Gitleaks: Open-Source Secret Scanning for Git Repos in 2026

#webdev #devops #cloud #astro

Hardcoded secrets in Git are a category of mistake that never gets less embarrassing. An AWS access key pushed to a public repo gets scraped by bots within minutes and burned spinning up crypto miners on your account — this is documented behavior, not theoretical risk. The fix is automated scanning, and Gitleaks is the open-source tool most teams reach for when they don't want to pay a commercial scanner's per-developer rate.

We pulled Gitleaks into several sample repos to see how it actually behaves: where it shines, where it produces noise, and how the CLI flow compares to commercial alternatives like GitGuardian. This is the writeup.

What Gitleaks Actually Catches

Gitleaks ships with a default ruleset of well over 100 regex patterns covering the usual suspects: AWS access keys, GitHub personal access tokens, Slack webhooks, Stripe live keys, Google API keys, private SSH keys, and JWT-shaped strings. The patterns are written in TOML and live in the repo at config/gitleaks.toml. You can read the full ruleset in about 20 minutes if you want to know what's actually being matched.

The detection logic has two parts: a regex match plus an entropy check.

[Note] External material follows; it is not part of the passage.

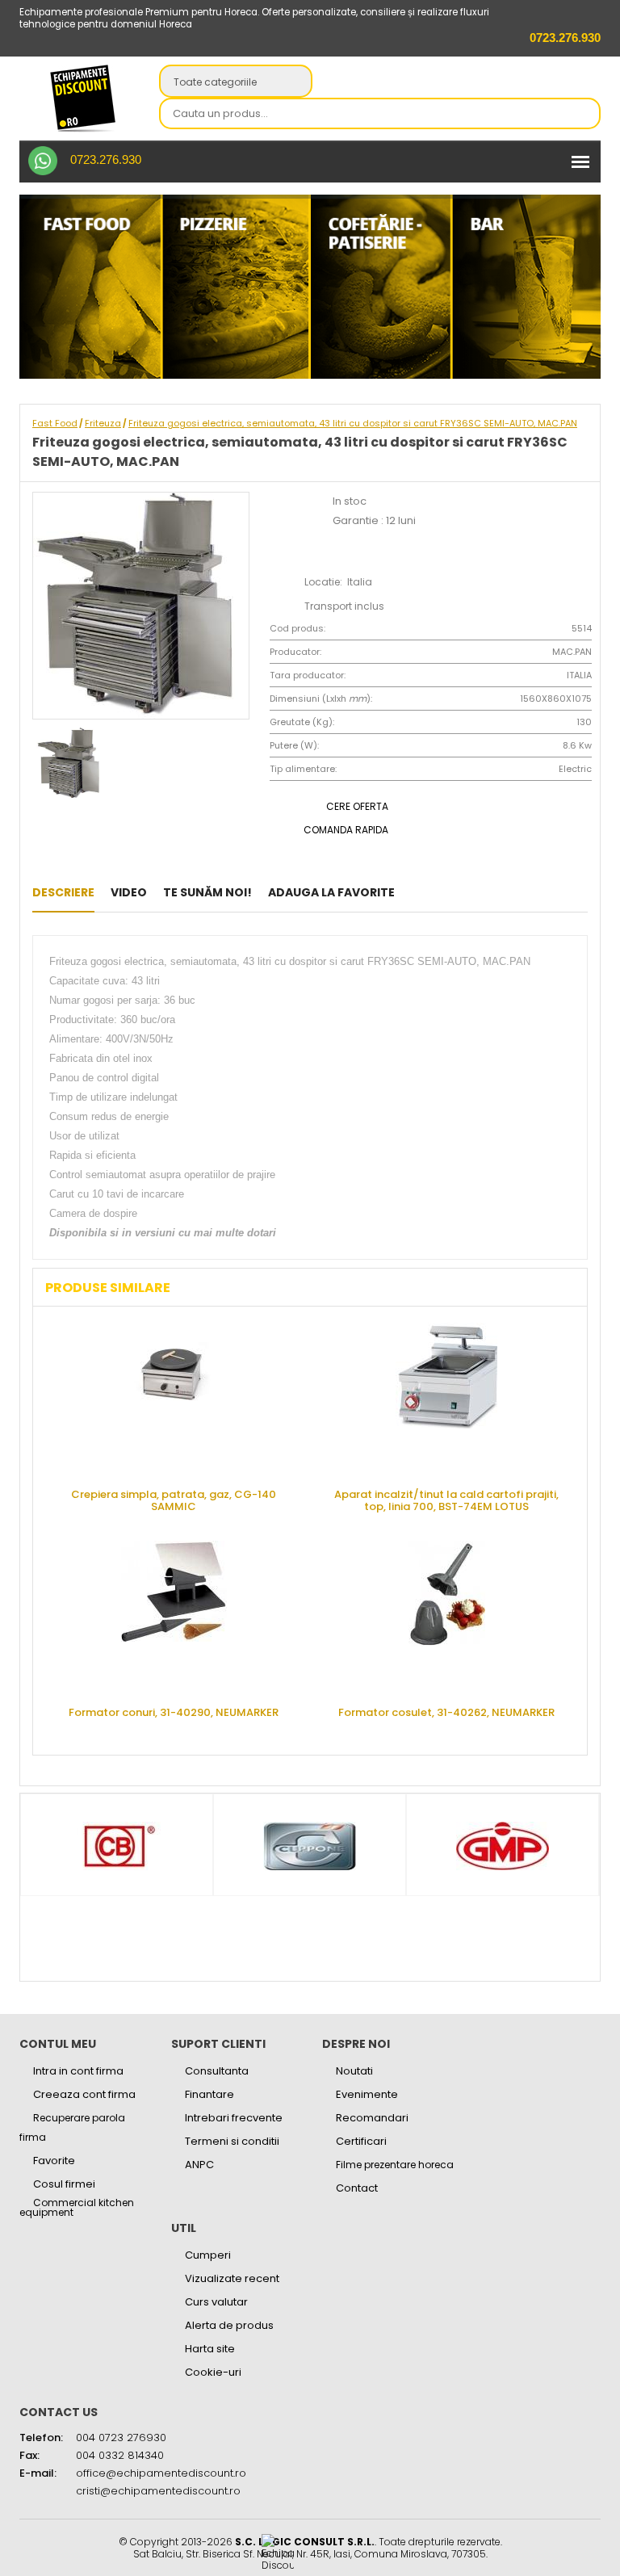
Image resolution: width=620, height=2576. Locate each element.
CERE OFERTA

A string that matches the AWS access key pattern but has low entropy — like AKIAIOSFODNN7EXAMPLE from AWS documentation — gets flagged but can be filtered out via allowlist. High-entropy strings that match a pattern are real findings. You can also write your own rules: the TOML format lets you specify a regex, a description, an entropy threshold, and optional allowlists per rule.

What it does not catch: secrets that don't match any known pattern. A custom API key your internal service issues — say, a 32-character hex string with no distinguishing prefix — will slide past unless you add a rule for it. That limitation applies to every regex-based scanner, including the commercial ones, though some paid tools layer ML-based detection on top for unknown patterns.

Three Ways to Run Gitleaks

The CLI has two main commands, and they cover different scopes.

gitleaks detect scans your entire git history. Run this on a freshly inherited repo when you want to know whether anyone ever committed an AWS key. It walks every commit on every branch and reports findings with the commit SHA, file path, line number, and a redacted preview of the matched string. On a medium repo with tens of thousands of commits it finishes in a couple of minutes.

gitleaks protect scans only uncommitted changes. This is the pre-commit hook variant: run it with --staged and it checks what git diff --cached is about to commit. It runs fast enough — well under a second on a typical diff — that wiring it into .husky/pre-commit or the pre-commit framework is painless.

The third deployment is CI. The official gitleaks/gitleaks-action wraps the binary and reports findings as PR annotations. The action is free for public repos; private repos require a license at a per-developer rate. If you don't want the licensing dependency, you can run the static Go binary directly in any CI runner — that path stays MIT-licensed regardless of repo visibility.

Running gitleaks detect on a repo that has already had secrets committed will return findings even after you've rotated the keys. The history still contains them. To actually purge a leaked secret from git history you need git filter-repo or BFG Repo-Cleaner — and then force-push, with all the coordination that implies. Rotation alone is not enough if the repo is public.

Gitleaks vs GitGuardian: When to Pay

The honest comparison: Gitleaks covers roughly 80% of what GitGuardian does for the secret-detection use case, and the remaining 20% is mostly enterprise plumbing.

What Gitleaks gives you for free: solid default rules, full history scanning, pre-commit integration, CI integration, SARIF output for GitHub code scanning, and full control over detection rules. The community keeps the default ruleset reasonably current — new patterns get added when major providers introduce new token formats.

What GitGuardian adds on top: a centralized dashboard across all your repos, automatic key revocation workflows with select cloud providers, ML-based generic secret detection that catches unknown patterns, an incident triage UI, and SOC 2 / compliance reporting bundled with audit-friendly logs. Pricing scales with seat count; for a small team the bill is in the low tens to low hundreds of dollars per month depending on tier, and it grows roughly linearly with headcount.

The decision usually breaks on team size and incident frequency. If you have fewer than 20 developers and your secret leaks are rare, Gitleaks plus a documented rotation runbook is enough. If you're past 50 developers across many repos and incidents happen monthly, the dashboard and triage features start paying for themselves in coordination time saved.

One trap worth naming: don't run Gitleaks once, find nothing, and call it done. Run it on every PR via CI, and have a pre-commit hook so developers catch their own mistakes before the secret ever lands on a branch. A scanner that runs only after the fact is doing about a third of the job.